Which lines in the items below contain the word "Choose"? Return each of them in full.

* start *

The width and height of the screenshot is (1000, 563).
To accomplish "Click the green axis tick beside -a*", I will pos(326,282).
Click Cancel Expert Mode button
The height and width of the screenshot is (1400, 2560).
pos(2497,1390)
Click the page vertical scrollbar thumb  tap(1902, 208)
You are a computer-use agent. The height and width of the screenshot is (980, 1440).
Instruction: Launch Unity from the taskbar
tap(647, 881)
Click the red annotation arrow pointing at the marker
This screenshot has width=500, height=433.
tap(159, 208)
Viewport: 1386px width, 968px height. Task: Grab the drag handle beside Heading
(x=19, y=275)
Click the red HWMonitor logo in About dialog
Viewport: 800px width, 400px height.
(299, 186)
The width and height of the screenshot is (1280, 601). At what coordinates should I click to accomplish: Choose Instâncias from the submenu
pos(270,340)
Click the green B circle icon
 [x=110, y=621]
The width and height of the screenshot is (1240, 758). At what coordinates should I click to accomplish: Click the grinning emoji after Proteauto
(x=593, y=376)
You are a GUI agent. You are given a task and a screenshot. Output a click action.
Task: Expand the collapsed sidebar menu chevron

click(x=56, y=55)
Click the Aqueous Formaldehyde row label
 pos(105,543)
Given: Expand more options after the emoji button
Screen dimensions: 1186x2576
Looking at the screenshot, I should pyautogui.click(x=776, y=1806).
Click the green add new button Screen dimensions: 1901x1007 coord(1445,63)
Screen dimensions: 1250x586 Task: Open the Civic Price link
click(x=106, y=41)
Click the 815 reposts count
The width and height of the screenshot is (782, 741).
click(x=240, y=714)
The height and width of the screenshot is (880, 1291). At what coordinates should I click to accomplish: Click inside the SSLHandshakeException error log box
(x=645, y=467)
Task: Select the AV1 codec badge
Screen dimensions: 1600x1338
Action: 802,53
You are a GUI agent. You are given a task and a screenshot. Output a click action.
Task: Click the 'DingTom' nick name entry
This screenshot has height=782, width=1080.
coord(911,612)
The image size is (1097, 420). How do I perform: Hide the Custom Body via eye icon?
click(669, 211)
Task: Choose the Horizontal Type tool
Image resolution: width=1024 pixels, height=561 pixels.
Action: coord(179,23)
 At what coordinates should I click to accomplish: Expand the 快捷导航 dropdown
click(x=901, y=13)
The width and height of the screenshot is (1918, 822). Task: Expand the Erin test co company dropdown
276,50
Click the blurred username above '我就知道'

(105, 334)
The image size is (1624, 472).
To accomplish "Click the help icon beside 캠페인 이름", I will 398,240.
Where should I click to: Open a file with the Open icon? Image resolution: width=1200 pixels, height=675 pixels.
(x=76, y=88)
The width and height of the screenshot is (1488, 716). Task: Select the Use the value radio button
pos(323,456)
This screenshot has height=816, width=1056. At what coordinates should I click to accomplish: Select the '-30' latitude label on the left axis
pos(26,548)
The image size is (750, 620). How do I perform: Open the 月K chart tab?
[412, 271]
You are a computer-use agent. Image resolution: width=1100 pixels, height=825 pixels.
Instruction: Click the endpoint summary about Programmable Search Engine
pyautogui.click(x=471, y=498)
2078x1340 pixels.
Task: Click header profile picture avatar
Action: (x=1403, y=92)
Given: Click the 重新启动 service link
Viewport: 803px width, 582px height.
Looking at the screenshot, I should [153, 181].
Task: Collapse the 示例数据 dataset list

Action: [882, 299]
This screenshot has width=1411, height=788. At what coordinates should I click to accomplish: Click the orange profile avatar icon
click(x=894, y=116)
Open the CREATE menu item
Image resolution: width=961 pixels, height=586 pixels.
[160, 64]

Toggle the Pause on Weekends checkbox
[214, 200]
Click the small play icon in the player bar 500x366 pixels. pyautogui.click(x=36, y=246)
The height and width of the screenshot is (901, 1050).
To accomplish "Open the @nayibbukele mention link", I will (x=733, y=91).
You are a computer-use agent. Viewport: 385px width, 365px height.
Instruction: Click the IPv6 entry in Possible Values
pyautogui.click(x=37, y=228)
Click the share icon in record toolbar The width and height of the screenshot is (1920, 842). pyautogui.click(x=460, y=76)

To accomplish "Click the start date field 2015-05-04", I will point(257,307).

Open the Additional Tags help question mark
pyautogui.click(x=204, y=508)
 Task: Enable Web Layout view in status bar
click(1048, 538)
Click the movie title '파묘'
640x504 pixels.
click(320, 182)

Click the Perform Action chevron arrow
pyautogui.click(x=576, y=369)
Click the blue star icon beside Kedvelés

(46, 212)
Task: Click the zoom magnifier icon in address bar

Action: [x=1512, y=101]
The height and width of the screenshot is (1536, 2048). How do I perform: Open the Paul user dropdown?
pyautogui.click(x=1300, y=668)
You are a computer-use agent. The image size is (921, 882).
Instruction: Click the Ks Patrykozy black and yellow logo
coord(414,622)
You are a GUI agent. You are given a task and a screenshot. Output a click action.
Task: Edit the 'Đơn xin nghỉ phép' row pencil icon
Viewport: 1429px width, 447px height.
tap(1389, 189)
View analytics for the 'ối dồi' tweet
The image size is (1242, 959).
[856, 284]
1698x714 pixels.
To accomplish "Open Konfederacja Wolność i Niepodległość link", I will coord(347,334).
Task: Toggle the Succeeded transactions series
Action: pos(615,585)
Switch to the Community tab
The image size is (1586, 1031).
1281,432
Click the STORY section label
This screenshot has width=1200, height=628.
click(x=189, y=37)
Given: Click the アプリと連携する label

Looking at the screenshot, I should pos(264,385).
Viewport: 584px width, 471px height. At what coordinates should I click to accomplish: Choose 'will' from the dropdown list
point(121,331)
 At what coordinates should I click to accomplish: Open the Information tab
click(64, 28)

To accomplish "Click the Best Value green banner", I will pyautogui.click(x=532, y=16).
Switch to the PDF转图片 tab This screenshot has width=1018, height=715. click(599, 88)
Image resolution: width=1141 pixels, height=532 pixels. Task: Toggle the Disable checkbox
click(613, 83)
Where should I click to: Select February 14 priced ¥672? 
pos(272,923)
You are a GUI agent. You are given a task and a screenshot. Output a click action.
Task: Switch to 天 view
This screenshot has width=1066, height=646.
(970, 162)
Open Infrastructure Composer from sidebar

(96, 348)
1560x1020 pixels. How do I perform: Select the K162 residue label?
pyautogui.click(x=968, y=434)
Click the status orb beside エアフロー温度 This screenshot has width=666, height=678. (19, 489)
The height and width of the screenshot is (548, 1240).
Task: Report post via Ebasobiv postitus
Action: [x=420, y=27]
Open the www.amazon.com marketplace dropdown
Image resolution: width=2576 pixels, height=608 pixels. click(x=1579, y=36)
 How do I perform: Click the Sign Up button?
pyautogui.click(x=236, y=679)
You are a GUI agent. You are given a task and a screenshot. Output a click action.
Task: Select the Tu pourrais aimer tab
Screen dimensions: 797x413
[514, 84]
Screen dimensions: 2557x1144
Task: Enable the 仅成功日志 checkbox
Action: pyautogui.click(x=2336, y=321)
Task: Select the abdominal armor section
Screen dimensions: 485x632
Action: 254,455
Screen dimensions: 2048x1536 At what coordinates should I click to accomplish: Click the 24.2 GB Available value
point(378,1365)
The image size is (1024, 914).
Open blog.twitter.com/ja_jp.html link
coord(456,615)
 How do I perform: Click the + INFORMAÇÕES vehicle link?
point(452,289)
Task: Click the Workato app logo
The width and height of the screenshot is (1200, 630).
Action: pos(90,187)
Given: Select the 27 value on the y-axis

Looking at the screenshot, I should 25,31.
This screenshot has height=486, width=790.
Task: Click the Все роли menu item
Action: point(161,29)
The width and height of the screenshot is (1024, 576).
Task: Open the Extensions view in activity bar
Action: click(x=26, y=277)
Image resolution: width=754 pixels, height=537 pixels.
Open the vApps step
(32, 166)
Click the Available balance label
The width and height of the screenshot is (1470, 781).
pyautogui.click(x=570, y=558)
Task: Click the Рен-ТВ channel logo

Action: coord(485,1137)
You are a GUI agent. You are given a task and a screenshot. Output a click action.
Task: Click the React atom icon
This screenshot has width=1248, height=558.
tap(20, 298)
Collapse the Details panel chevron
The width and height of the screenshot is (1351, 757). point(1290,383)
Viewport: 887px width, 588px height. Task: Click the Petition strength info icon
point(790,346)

* end *

■ Solved exercise:
The width and height of the screenshot is (1280, 601). At what coordinates should I click to accomplish: Choose Instâncias from the submenu
Task: Choose the Horizontal Type tool
Viewport: 584px width, 471px height. At what coordinates should I click to accomplish: Choose 'will' from the dropdown list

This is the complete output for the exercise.